Even by this point, the compounds were still just on the high end of fragment space in molecular weight (since they were basically the product of two small Enamine compounds reacting), and could potentially be taken through yet another round of similar screening. It’s interesting to note that the four fragments that started off this whole process, when checked experimentally, showed only millimolar activity in the PKA assay and no real effect in thermal shift assays at all. In other words, these were compounds that under conventional conditions would never have been selected as fragment starting points in the first place. This computationally intensive technique, at least in this case, really does seem to pulling useful starting points out of chemical matter that no one would have looked at twice, and it makes you wonder about the standard fragment screening cascades and what’s being missed.
The authors believe that the combination of starting with experimentally verified fragments (the initial X-ray structures) and the computational enumeration of large (yet focused and synthesizable) libraries is potentially a higher-success strategy than traditional fragment screening, and it appears to be faster as well (this whole campaign is said to have taken nine weeks). I don’t see the speed as a clinching argument myself, but the production of active chemical matter from fragments that (while real) were basically too weak to measure for affinity is very interesting.

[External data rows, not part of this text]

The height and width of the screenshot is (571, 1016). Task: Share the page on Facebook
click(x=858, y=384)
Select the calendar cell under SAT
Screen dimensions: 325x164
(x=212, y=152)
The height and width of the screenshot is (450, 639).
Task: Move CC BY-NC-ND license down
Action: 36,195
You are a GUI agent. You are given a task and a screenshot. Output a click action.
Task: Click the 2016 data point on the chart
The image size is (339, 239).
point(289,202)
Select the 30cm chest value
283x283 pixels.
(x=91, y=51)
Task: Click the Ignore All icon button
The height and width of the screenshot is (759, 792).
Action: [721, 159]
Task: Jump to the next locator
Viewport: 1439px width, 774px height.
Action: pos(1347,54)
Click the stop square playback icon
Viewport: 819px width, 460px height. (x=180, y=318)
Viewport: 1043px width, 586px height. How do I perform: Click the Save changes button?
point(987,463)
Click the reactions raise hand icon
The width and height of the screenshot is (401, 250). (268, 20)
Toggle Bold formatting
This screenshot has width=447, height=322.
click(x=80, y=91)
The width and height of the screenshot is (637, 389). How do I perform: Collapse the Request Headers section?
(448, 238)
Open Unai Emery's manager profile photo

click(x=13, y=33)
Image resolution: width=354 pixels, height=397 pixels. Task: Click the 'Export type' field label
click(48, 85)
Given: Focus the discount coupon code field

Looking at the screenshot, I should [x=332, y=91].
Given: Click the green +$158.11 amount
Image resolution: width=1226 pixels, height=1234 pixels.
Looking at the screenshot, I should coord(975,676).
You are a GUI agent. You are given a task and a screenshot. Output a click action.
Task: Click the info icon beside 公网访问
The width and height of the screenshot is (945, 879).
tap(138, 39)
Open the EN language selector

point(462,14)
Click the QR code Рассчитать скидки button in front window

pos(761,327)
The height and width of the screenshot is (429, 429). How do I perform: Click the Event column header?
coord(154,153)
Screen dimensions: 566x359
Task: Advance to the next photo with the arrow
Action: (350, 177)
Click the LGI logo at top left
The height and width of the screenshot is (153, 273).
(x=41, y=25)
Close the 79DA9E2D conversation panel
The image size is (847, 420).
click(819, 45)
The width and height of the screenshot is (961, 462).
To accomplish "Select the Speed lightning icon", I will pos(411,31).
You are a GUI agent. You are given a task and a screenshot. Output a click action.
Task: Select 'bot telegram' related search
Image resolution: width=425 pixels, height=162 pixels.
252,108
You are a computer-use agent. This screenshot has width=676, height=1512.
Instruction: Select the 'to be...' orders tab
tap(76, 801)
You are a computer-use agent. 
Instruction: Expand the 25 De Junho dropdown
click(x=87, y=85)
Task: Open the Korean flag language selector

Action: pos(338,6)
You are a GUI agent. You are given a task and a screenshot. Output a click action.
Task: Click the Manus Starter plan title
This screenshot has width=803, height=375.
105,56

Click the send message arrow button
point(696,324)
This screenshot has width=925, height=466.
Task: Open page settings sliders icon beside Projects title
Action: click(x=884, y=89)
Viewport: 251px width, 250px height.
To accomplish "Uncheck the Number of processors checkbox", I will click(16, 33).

And no one would have done anything like this in those old days I was talking about, that’s for sure. For one, there are the computational needs, which of course would have been completely out of the question. But as mentioned, no one really did fragment-based screening back then, either, and they absolutely wouldn’t have tried it with compounds that were such weak binders to start with, X-ray or no X-ray. And there’s another factor: the existence of the Enamine REAL library, which provides opportunities both for computation and for high-success synthesis. Such libraries are the apotheosis of the “analog by catalog” approach, and that wasn’t such a big thing back then, either. The Maybridge catalog was probably the closest thing, and they were the only company that was really pointing itself in that direction. It’s a different world!